Hot Stamper Pressings of the Music of Paul Simon Available Now
Click on the link below to read the story behind an interview conducted by a well-known reviewer of an engineer who was tasked (by whom I wonder?) with remastering Graceland on Heavy Vinyl.
He apparently had never played an original Sterling-mastered copy of Graceland. Either that, or this engineer thought the original “needed improvement,” the kind supplied by taking a hatchet to the sound of the original tape.
Analogplanet Visits Sterling Sound and Interviews Mastering Engineer Ryan K. Smith
The interviewer apparently does not know how bad the new version sounds, but we had no trouble recognizing its awfulness here at Better Records. As a public service, we soon set about describing what we heard when we put this remastered piece of junk to the test.
Up against a properly-mastered, properly-pressed early pressing, it earned a failing grade.
Is it the worst version of the album ever pressed on vinyl? Hard to imagine it would have much competition.
The title of our review gives away the game:
The reviewer who interviewed the remastering engineer responsible for this and no doubt many other awful sounding records has never been able to tell a good record from a bad one, and he carries on that tradition with Graceland.
Ryan Smith, the hack who cut this album, has done quite a lot of work for Analogue Productions. We can’t say we’ve played many of his recuts, but the ones we have played are hopelessly bad, with the overly smooth sound so much in vogue today.

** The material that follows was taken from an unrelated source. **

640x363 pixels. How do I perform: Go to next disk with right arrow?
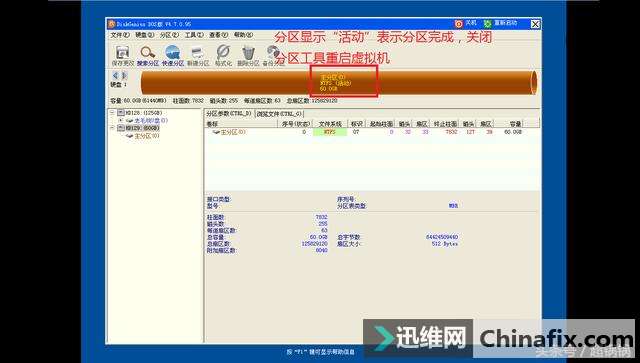pyautogui.click(x=124, y=76)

We played his recut of Scheherazade, and rather than just give it the failing grade it deserved, we explained how any audiophile could go about using its mistaken EQ in order to recognize what is wrong with it, and of course, others like it.
(Contrary to popular opinion, it is no better than Bernie Grundman’s bad sounding version from the 90s, the one he cut for Classic Records.)

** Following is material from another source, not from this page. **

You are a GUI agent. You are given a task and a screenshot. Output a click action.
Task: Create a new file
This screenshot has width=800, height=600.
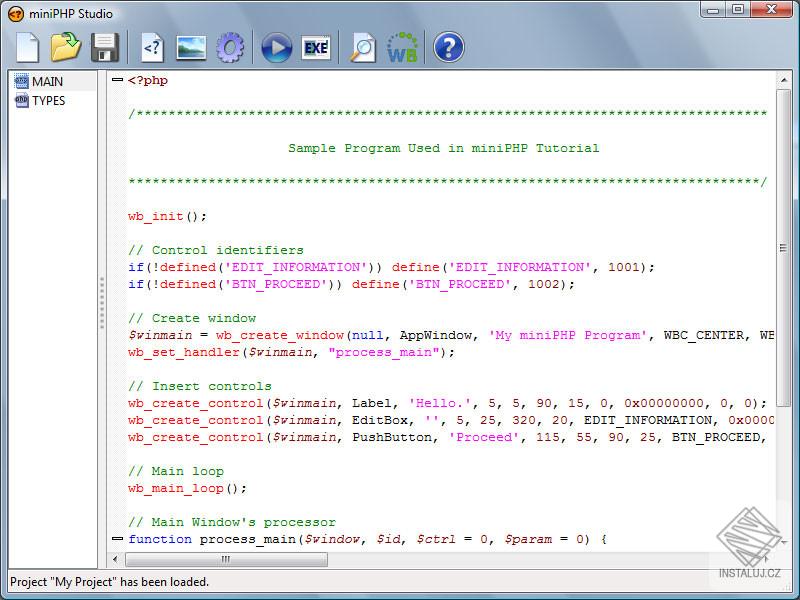coord(27,47)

One of my good customers read this rave review from this same reviewer for the Texas Hurricane Box Set and made the worst mistake any audiophile can make: he believed it.
“His overdriven Stratocaster sound is one that guitar aficionados never tire of hearing live or on record, especially when it’s well recorded. … Yet again, Chad Kassem sets high the box set reissue bar delivering a “must have” package for SRV fans, every bit the equal of the one Doors fans have come to cherish. …every one of these records betters the originals and by a considerable margin. It is not even close…You’ve never heard these albums sound like this. That is a 100 % guaranty. …this is an impeccably produced box set physically and especially sonically. It’s the best these albums have ever and probably will ever sound.” — Music = 9/11; Sound = 10/11 — Michael Fremer
Sure, he’s out $400, but on the bright side he’s now learned a lesson he is very unlikely to forget.